_Your assignment:_
Using the records below, report how many lines include "Task", and give no more than the number.

_Information supplied:_
>>>

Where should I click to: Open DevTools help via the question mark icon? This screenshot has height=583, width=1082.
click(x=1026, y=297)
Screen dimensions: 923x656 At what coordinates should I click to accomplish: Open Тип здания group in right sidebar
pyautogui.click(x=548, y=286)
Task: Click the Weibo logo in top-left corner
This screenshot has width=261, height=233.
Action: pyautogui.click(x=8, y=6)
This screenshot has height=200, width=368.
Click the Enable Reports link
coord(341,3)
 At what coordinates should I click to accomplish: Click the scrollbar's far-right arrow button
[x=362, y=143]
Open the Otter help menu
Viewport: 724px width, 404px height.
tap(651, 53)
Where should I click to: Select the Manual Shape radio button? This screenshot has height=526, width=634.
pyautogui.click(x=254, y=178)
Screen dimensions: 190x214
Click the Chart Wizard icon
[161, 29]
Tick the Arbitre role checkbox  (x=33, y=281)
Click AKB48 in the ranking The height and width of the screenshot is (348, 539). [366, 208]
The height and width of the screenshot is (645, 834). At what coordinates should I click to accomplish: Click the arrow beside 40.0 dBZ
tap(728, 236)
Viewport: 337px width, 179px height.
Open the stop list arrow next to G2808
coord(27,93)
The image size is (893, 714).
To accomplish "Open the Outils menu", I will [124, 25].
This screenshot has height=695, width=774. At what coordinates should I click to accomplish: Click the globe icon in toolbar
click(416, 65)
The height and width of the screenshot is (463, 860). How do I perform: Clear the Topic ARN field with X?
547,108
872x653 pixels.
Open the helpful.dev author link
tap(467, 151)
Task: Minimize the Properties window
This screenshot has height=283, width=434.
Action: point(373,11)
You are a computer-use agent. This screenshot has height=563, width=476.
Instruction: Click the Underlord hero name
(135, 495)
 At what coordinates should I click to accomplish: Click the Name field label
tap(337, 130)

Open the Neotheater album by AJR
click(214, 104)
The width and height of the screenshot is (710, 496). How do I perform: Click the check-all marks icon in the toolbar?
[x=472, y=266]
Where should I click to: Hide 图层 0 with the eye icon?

<<<

_Written answer:_
2